### [WHAT THE TASK REQUIRES]
Reproduce each entry below verbatim.

### [GIVEN DATA]
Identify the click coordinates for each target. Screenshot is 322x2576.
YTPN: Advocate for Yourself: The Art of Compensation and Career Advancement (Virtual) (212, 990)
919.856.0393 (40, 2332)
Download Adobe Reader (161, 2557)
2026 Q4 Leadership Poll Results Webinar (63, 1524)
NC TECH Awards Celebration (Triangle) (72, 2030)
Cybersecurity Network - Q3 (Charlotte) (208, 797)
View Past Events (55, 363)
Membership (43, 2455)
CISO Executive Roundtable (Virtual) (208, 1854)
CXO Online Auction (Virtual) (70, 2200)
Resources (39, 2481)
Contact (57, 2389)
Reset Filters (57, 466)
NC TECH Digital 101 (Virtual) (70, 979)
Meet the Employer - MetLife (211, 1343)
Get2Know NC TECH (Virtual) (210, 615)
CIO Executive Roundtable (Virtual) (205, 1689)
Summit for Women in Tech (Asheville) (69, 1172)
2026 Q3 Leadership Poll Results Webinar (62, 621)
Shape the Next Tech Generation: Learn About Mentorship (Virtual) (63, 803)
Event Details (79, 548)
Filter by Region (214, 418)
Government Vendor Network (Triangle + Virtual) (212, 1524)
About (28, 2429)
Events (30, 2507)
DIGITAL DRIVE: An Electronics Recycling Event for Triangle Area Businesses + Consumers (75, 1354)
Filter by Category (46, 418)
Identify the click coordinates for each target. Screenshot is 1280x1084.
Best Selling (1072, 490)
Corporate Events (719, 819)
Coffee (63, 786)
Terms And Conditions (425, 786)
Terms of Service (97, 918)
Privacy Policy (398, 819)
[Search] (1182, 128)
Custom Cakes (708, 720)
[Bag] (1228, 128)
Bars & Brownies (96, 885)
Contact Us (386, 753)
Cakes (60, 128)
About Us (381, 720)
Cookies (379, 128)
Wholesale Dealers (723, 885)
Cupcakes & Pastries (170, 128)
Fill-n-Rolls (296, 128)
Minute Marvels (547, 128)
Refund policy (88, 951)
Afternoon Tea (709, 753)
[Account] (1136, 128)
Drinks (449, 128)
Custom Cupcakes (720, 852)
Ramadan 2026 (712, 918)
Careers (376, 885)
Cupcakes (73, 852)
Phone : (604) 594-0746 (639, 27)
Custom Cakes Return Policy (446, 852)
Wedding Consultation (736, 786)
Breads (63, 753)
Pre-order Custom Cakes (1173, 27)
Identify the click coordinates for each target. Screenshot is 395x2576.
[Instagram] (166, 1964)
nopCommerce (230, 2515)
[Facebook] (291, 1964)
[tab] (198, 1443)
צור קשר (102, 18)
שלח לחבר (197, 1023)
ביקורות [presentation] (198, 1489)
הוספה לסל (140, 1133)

### [WRITTEN RESPONSE]
Identify the click coordinates for each target. Screenshot is 322x2576.
YTPN: Advocate for Yourself: The Art of Compensation and Career Advancement (Virtual) (212, 990)
919.856.0393 (40, 2332)
Download Adobe Reader (161, 2557)
2026 Q4 Leadership Poll Results Webinar (63, 1524)
NC TECH Awards Celebration (Triangle) (72, 2030)
Cybersecurity Network - Q3 (Charlotte) (208, 797)
View Past Events (55, 363)
Membership (43, 2455)
CISO Executive Roundtable (Virtual) (208, 1854)
CXO Online Auction (Virtual) (70, 2200)
Resources (39, 2481)
Contact (57, 2389)
Reset Filters (57, 466)
NC TECH Digital 101 (Virtual) (70, 979)
Meet the Employer - MetLife (211, 1343)
Get2Know NC TECH (Virtual) (210, 615)
CIO Executive Roundtable (Virtual) (205, 1689)
Summit for Women in Tech (Asheville) (69, 1172)
2026 Q3 Leadership Poll Results Webinar (62, 621)
Shape the Next Tech Generation: Learn About Mentorship (Virtual) (63, 803)
Event Details (79, 548)
Filter by Region (214, 418)
Government Vendor Network (Triangle + Virtual) (212, 1524)
About (28, 2429)
Events (30, 2507)
DIGITAL DRIVE: An Electronics Recycling Event for Triangle Area Businesses + Consumers (75, 1354)
Filter by Category (46, 418)
Identify the click coordinates for each target. Screenshot is 1280x1084.
Best Selling (1072, 490)
Corporate Events (719, 819)
Coffee (63, 786)
Terms And Conditions (425, 786)
Terms of Service (97, 918)
Privacy Policy (398, 819)
[Search] (1182, 128)
Custom Cakes (708, 720)
[Bag] (1228, 128)
Bars & Brownies (96, 885)
Contact Us (386, 753)
Cakes (60, 128)
About Us (381, 720)
Cookies (379, 128)
Wholesale Dealers (723, 885)
Cupcakes & Pastries (170, 128)
Fill-n-Rolls (296, 128)
Minute Marvels (547, 128)
Refund policy (88, 951)
Afternoon Tea (709, 753)
[Account] (1136, 128)
Drinks (449, 128)
Custom Cupcakes (720, 852)
Ramadan 2026 (712, 918)
Careers (376, 885)
Cupcakes (73, 852)
Phone : (604) 594-0746 (639, 27)
Custom Cakes Return Policy (446, 852)
Wedding Consultation (736, 786)
Breads (63, 753)
Pre-order Custom Cakes (1173, 27)
Identify the click coordinates for each target. Screenshot is 395x2576.
[Instagram] (166, 1964)
nopCommerce (230, 2515)
[Facebook] (291, 1964)
[tab] (198, 1443)
צור קשר (102, 18)
שלח לחבר (197, 1023)
ביקורות [presentation] (198, 1489)
הוספה לסל (140, 1133)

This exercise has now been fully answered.